Humans are adapted to running down prey during the heat of the day, which means that they produce high metabolic rates, high demands for cooling, high tissue oxygen levels and high glucose/fat utilization. In a lengthy chase, glycogen is rapidly depleted and fat metabolism ensues. Human brains are adapted for access to lots of oxygen and nutrients. Human tissues are adapted to low serum glucose and high levels of oxygen. Moderate levels of serum glucose lead to increased cellular metabolism via insulin production and increased glucose transport into cells. Low serum glucose leads to lipid mobilization and liver gluconeogenesis.

Humans Kill for Fat

Physical activity regulates human cellular activity.
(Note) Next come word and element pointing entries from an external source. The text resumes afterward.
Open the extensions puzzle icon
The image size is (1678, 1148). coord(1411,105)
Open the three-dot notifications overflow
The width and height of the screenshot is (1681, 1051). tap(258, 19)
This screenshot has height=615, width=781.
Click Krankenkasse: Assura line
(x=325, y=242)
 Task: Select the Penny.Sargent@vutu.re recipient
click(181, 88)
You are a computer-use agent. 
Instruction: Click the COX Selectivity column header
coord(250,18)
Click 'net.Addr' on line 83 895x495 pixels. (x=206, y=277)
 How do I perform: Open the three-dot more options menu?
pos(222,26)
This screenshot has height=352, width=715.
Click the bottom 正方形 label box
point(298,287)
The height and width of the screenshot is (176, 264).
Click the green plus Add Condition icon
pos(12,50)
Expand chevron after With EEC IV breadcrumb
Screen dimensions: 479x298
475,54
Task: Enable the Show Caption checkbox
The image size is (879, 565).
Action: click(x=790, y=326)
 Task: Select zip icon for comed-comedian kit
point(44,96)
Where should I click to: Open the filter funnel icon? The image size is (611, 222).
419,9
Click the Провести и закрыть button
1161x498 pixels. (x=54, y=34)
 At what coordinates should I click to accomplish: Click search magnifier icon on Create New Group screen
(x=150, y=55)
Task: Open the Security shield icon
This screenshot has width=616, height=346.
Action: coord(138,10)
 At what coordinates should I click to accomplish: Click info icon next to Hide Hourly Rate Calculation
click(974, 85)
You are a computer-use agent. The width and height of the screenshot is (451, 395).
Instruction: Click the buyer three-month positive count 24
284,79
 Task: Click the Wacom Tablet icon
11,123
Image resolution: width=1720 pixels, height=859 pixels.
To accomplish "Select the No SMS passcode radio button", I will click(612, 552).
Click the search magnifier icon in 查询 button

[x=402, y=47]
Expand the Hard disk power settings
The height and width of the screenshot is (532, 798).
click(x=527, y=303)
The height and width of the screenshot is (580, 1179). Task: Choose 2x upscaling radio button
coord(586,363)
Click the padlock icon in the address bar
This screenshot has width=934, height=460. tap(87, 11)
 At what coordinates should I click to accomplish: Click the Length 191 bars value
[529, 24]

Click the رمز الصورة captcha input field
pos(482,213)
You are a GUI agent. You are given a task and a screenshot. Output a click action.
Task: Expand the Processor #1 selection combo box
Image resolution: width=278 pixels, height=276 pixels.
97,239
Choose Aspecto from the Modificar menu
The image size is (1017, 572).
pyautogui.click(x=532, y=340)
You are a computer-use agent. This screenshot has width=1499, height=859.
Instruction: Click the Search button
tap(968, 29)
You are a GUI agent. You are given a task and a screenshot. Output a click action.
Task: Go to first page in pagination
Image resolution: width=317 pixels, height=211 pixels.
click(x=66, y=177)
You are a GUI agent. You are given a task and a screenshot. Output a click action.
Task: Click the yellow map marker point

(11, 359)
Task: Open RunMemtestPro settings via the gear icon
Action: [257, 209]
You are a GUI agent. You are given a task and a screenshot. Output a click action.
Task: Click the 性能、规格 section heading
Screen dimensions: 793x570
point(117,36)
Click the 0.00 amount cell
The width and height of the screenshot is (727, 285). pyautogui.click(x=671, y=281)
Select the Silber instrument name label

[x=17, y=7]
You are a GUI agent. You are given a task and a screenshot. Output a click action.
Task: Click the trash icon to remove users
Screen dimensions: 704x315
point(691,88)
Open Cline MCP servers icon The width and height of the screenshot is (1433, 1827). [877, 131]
Depletion of celllular ATP leads to an increase in cell surface glucose transporters. Inadequate serum glucose, low intracellular glucose (phosphates) and low ATP lead to lipid utilization. Lipids are all metabolized in mitochondria and require oxygen as the last, low energy electron acceptor in the electron transport chain. Brain evolution in humans was adapted to high metabolism and intelligence is associated with intense brain vascularization, oxygen supply and lipid utilization. It could be argued that glycogen storage is a way for humans to handle excess blood sugar during sleep inactivity, since humans are adapted for handling fats and tolerating carbohydrates.

Sweet Tooth Is Deciduous

Why do humans have a sweet tooth? A group of early humanoids stumbling onto a cache of cookies made by elves, would quickly eat themselves into a stupor as their blood was diverted from brain to belly, their blood sugar rocketed, insulin surged, glucose gushed into cells, cellular metabolism peaked, cellular ATP pegged over, and superoxide spilled high energy electrons out of the saturated mitochondrial ETC. Cookies would be killers for humans, if superoxide production didn’t block insulin-based transport of glucose into most cells and channel the high blood glucose into fat deposition.

Marauding Naked Mole Rats

Cookie-fed humans become fat, lethargic and start to look like potatoes with legs, i.e. NMRs. Unfortunately, unlike NMRs, humans don’t have off switches for carb glutting. Humans evolved to run on fats, and can exploit occasional carb caches, because of an adaptive sweet tooth, but lack of evolutionary experience with gigantic carb caches, e.g. agriculture and supermarket cereal aisles, left humans maladapted for high carb diets. We can’t pull out the HFCS intravenous line and instead become couch potatoes waiting as potential victims for giant marauding NMRs (the healthcare industry). Fortunately, NMRs can keep the potatoes fat and feed on them indefinitely.